▶ Raw data:
──────
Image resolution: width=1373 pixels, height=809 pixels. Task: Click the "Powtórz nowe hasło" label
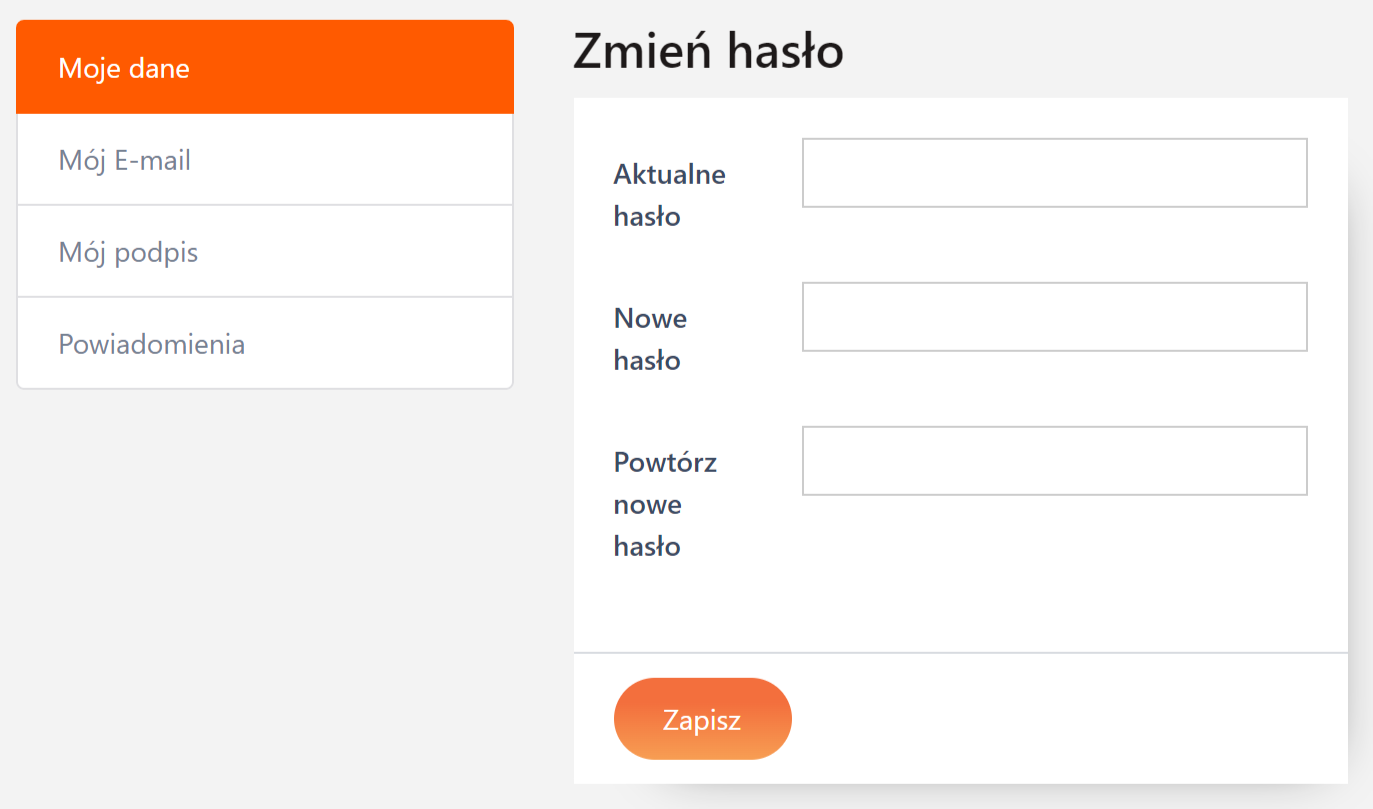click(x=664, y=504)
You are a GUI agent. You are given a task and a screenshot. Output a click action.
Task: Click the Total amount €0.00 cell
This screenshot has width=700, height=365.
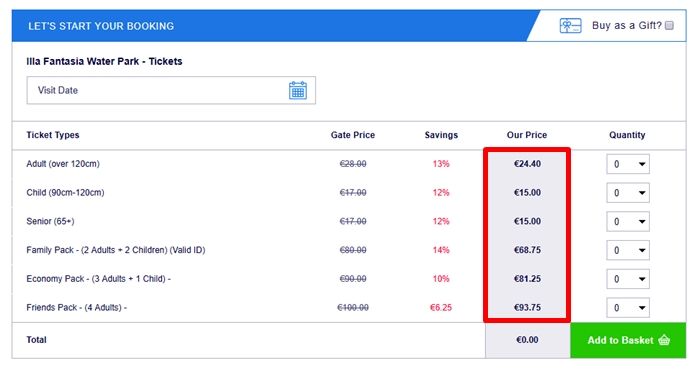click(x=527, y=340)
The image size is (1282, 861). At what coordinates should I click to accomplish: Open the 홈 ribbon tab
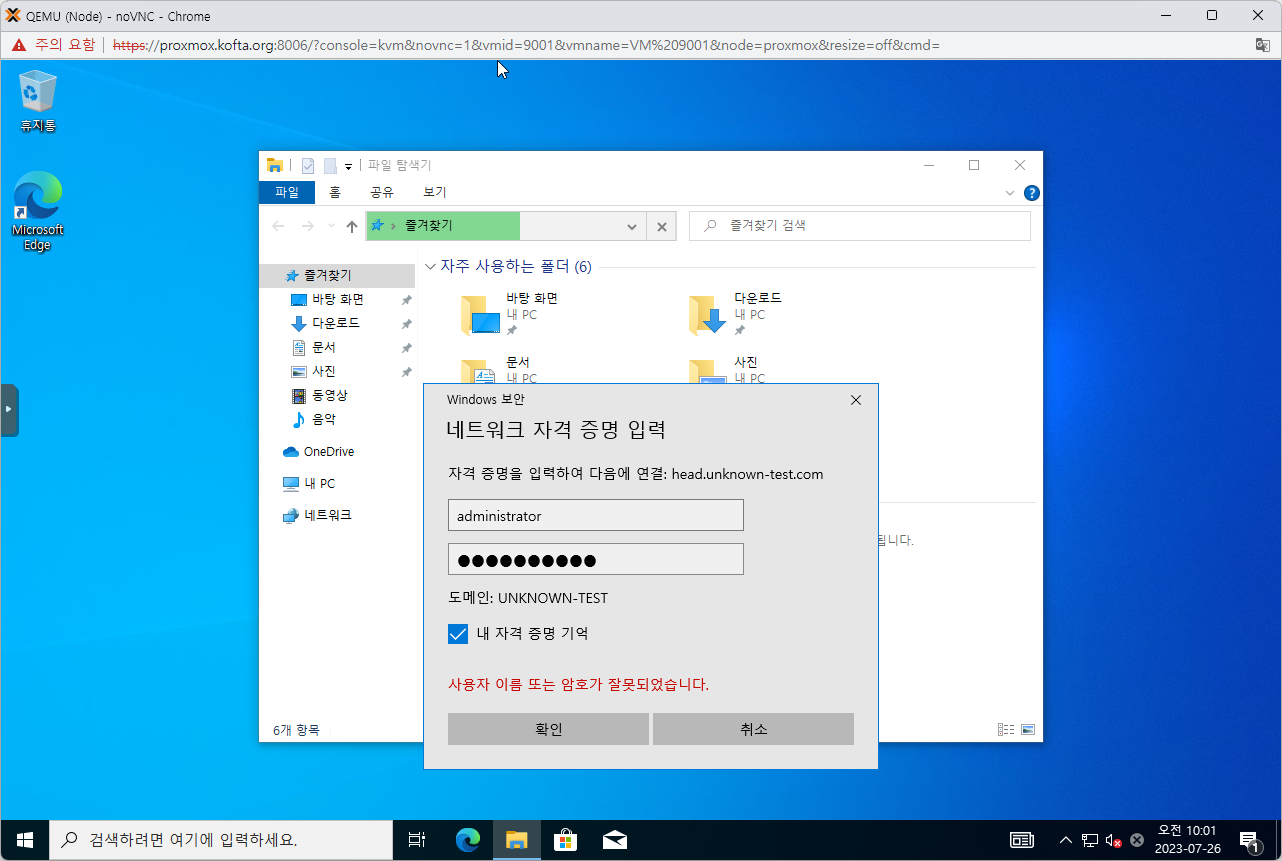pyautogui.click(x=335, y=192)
──────
▶ Exercise:
Everything from the line with "The image size" through the end of the records above, and nothing else, is to be quoted exactly; please leave the pictures out.

▶ Your solution:
The image size is (1282, 861). At what coordinates should I click to accomplish: Open the 홈 ribbon tab
pyautogui.click(x=335, y=192)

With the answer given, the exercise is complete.